====== LISTED ENTRIES

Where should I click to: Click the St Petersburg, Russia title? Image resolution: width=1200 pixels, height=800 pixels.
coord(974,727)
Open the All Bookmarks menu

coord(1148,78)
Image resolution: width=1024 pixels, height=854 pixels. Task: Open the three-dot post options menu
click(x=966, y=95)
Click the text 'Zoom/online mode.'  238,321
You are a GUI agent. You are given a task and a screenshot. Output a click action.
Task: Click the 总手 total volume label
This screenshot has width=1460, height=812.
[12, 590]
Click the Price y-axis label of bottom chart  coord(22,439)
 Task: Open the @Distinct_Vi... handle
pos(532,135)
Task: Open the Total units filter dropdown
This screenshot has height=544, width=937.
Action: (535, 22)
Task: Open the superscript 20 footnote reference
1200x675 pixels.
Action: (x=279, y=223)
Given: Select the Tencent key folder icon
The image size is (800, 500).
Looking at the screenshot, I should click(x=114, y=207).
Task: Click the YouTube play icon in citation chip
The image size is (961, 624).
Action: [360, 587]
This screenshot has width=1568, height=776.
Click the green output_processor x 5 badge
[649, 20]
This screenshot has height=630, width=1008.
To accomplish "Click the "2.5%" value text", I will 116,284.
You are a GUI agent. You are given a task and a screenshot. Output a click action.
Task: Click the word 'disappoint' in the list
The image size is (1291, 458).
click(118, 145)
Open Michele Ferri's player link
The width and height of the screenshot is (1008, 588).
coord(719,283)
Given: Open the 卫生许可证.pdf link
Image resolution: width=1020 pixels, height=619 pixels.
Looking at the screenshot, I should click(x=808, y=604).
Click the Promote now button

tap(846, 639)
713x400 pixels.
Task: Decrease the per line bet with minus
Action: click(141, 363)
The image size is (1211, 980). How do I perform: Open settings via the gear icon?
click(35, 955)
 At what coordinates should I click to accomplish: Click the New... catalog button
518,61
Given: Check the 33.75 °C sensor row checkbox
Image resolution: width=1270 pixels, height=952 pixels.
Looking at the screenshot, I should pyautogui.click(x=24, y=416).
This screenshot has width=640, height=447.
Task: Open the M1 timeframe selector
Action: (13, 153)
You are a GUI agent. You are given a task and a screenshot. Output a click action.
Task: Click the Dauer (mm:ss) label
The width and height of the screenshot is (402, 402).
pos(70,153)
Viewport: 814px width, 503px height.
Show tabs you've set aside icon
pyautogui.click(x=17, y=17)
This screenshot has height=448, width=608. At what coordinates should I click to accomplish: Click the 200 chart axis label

============

WHAT TO PRODUCE
Using the material above, please reproduce each line exactly.

ANSWER TO THIS EXERCISE
Where should I click to: Click the St Petersburg, Russia title? Image resolution: width=1200 pixels, height=800 pixels.
coord(974,727)
Open the All Bookmarks menu

coord(1148,78)
Image resolution: width=1024 pixels, height=854 pixels. Task: Open the three-dot post options menu
click(x=966, y=95)
Click the text 'Zoom/online mode.'  238,321
You are a GUI agent. You are given a task and a screenshot. Output a click action.
Task: Click the 总手 total volume label
This screenshot has width=1460, height=812.
[12, 590]
Click the Price y-axis label of bottom chart  coord(22,439)
 Task: Open the @Distinct_Vi... handle
pos(532,135)
Task: Open the Total units filter dropdown
This screenshot has height=544, width=937.
Action: (535, 22)
Task: Open the superscript 20 footnote reference
1200x675 pixels.
Action: (x=279, y=223)
Given: Select the Tencent key folder icon
The image size is (800, 500).
Looking at the screenshot, I should click(x=114, y=207).
Task: Click the YouTube play icon in citation chip
The image size is (961, 624).
Action: [360, 587]
This screenshot has width=1568, height=776.
Click the green output_processor x 5 badge
[649, 20]
This screenshot has height=630, width=1008.
To accomplish "Click the "2.5%" value text", I will 116,284.
You are a GUI agent. You are given a task and a screenshot. Output a click action.
Task: Click the word 'disappoint' in the list
The image size is (1291, 458).
click(118, 145)
Open Michele Ferri's player link
The width and height of the screenshot is (1008, 588).
coord(719,283)
Given: Open the 卫生许可证.pdf link
Image resolution: width=1020 pixels, height=619 pixels.
Looking at the screenshot, I should click(x=808, y=604).
Click the Promote now button

tap(846, 639)
713x400 pixels.
Task: Decrease the per line bet with minus
Action: click(141, 363)
The image size is (1211, 980). How do I perform: Open settings via the gear icon?
click(35, 955)
 At what coordinates should I click to accomplish: Click the New... catalog button
518,61
Given: Check the 33.75 °C sensor row checkbox
Image resolution: width=1270 pixels, height=952 pixels.
Looking at the screenshot, I should pyautogui.click(x=24, y=416).
This screenshot has width=640, height=447.
Task: Open the M1 timeframe selector
Action: (13, 153)
You are a GUI agent. You are given a task and a screenshot. Output a click action.
Task: Click the Dauer (mm:ss) label
The width and height of the screenshot is (402, 402).
pos(70,153)
Viewport: 814px width, 503px height.
Show tabs you've set aside icon
pyautogui.click(x=17, y=17)
This screenshot has height=448, width=608. At what coordinates should I click to accomplish: Click the 200 chart axis label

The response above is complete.